Re: [PATCH v2 22/22] x86/fpu/xstate: Introduce boot-parameters for control some state component support

Andy Lutomirski <luto@xxxxxxxxxx> · Tue, 24 Nov 2020 15:41:16 -0800

> On Nov 24, 2020, at 10:51 AM, Len Brown <lenb@xxxxxxxxxx> wrote:
>
> On Fri, Nov 20, 2020 at 12:03 AM Andy Lutomirski <luto@xxxxxxxxxx> wrote:
>>
>>> On Thu, Nov 19, 2020 at 3:37 PM Chang S. Bae <chang.seok.bae@xxxxxxxxx> wrote:
>>> "xstate.enable=0x60000" will enable AMX on a system that does NOT have AMX
>>> compiled into XFEATURE_MASK_USER_ENABLED (assuming the kernel is new enough
>>> to support this feature).
>>>
>>
>> What's the purpose of xstate.enable?  I can't really imagine it's
>> useful for AMX.  I suppose it could be useful for hypothetical
>> post-AMX features, but that sounds extremely dangerous.  Intel has
>> changed its strategy so many times on XSTATE extensibility that I find
>> it quite hard to believe that supporting unknown states is wise.
>
> Not hypothetical -- there are subsequent hardware features coming that
> will use the same
> exact XSTATE support that this series puts in place for AMX.
>
> We know that when those features ship in new hardware, there will be
> a set of customers who want to exercise those features immediately,
> but their kernel binary has not yet been re-compiled to see those
> features by-default.
>
> The purpose of "xstate.enable" is to empower those users to be able to
> explicitly enable support using their existing binary.
>
> You are right -- the feature isn't needed to enable AMX, unless somebody went to
> the trouble of building a kernel with the AMX source update, but chose
> to disable
> AMX-specific recognition, by-default.
>
>

We may want to taint the kernel if one of these flags is used because,
frankly, Intel’s track record is poor.

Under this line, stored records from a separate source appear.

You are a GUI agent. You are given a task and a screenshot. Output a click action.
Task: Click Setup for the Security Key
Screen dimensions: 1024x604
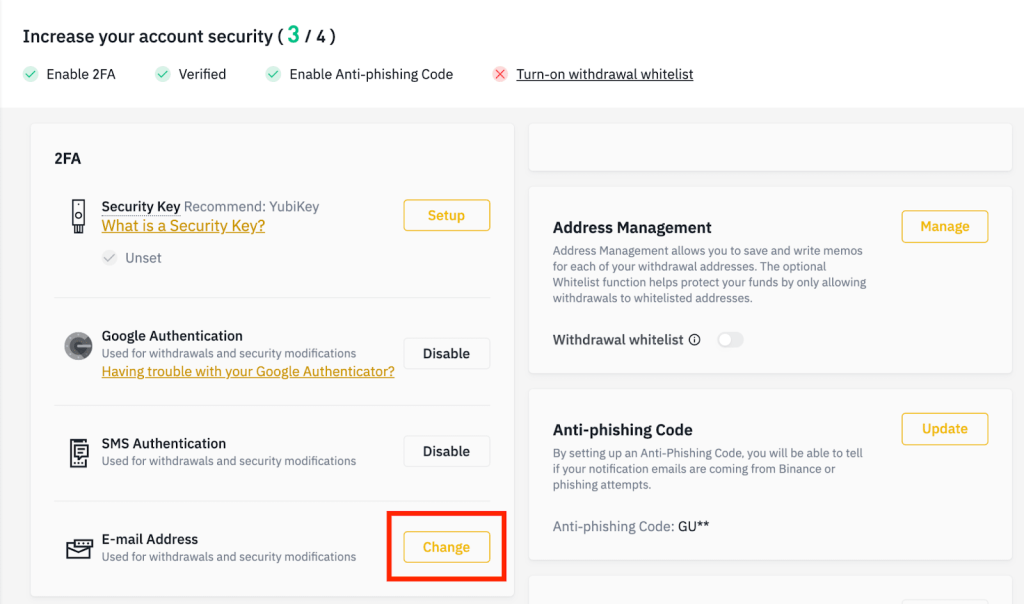pyautogui.click(x=446, y=215)
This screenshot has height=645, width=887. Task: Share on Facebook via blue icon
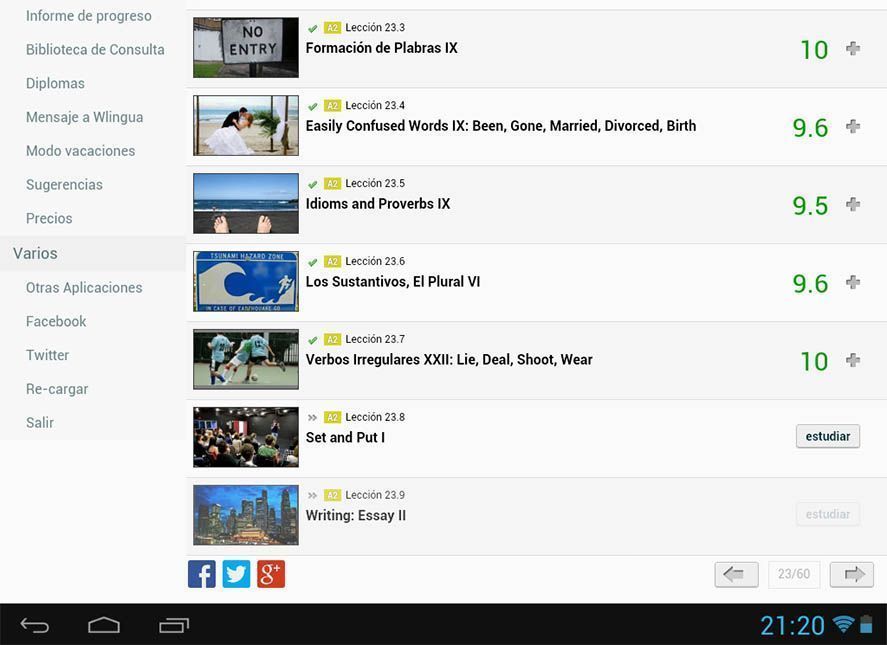click(x=201, y=574)
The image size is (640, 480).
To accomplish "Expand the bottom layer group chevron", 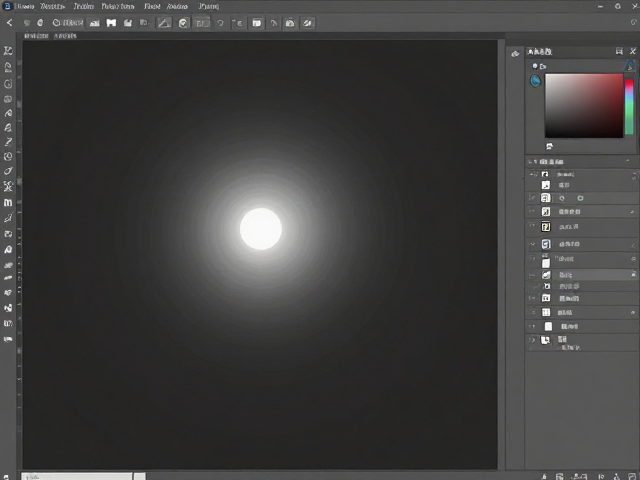I will click(532, 340).
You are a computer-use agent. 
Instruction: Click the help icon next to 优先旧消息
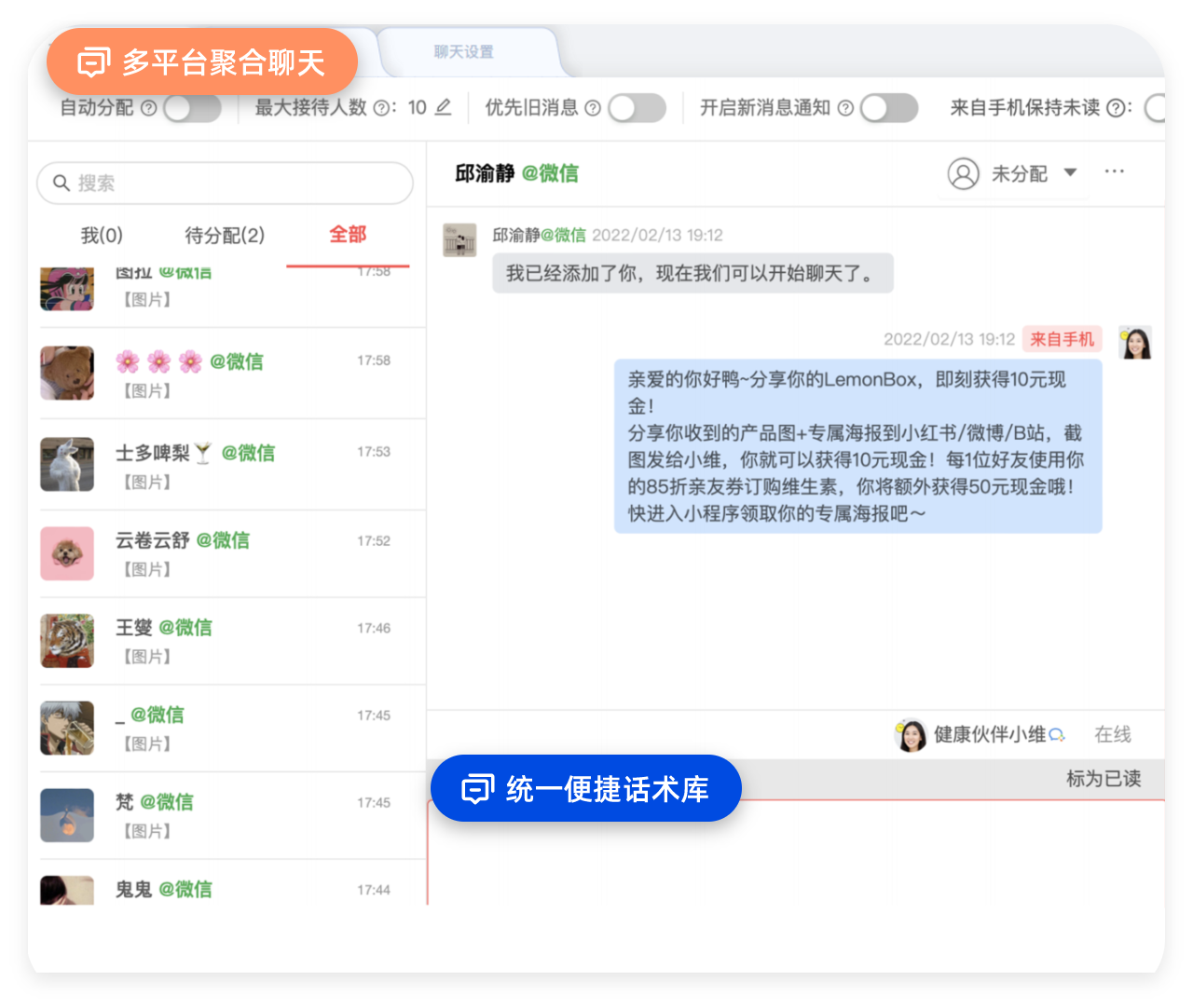[592, 108]
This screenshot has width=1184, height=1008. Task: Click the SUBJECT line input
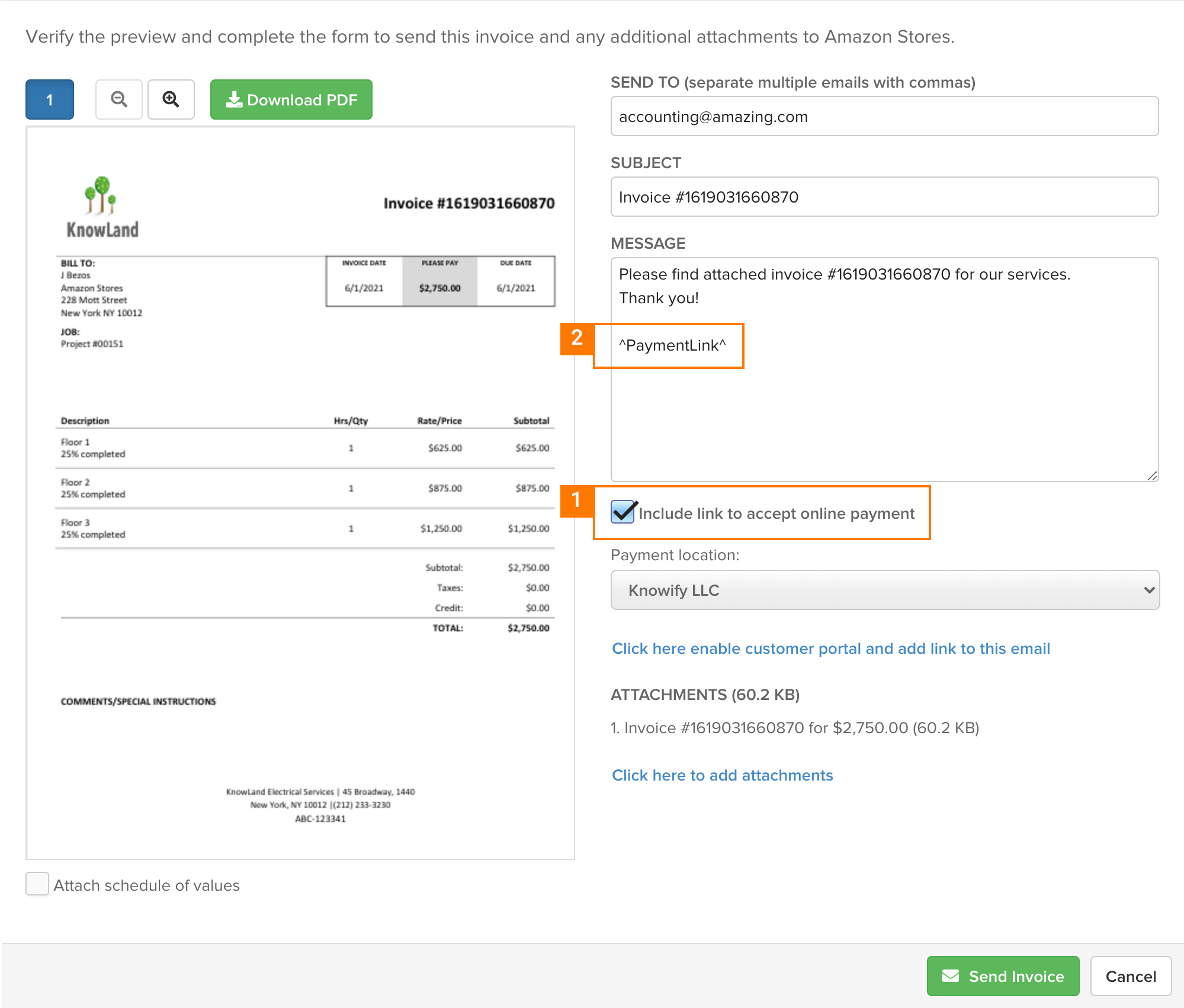coord(884,197)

Suppose we get a new feature
with PKRU-like semantics -- switching it blindly using
XSAVE(C,S,OPT,whatever) would simply incorrect. And XFD itself has
problems — supposedly it’s difficult or impossible to virtualize. It
wouldn’t utterly shock me if Intel were to drop IA32_XFD_ERR and
replace it with a new mechanism that’s less janky.

So this whole thing makes me quite nervous.

(I'm not a virtualization expert, but AIUI IA32_XFD_ERR has some
issues.  If it's too late to fix those issues, Intel could probably
get away with completely dropping IA32_XFD_ERR from the spec -- OSes
can handle AMX just fine without it.  Then the next XFD-able feature
could introduce a new improved way of reporting which feature
triggered #NM.)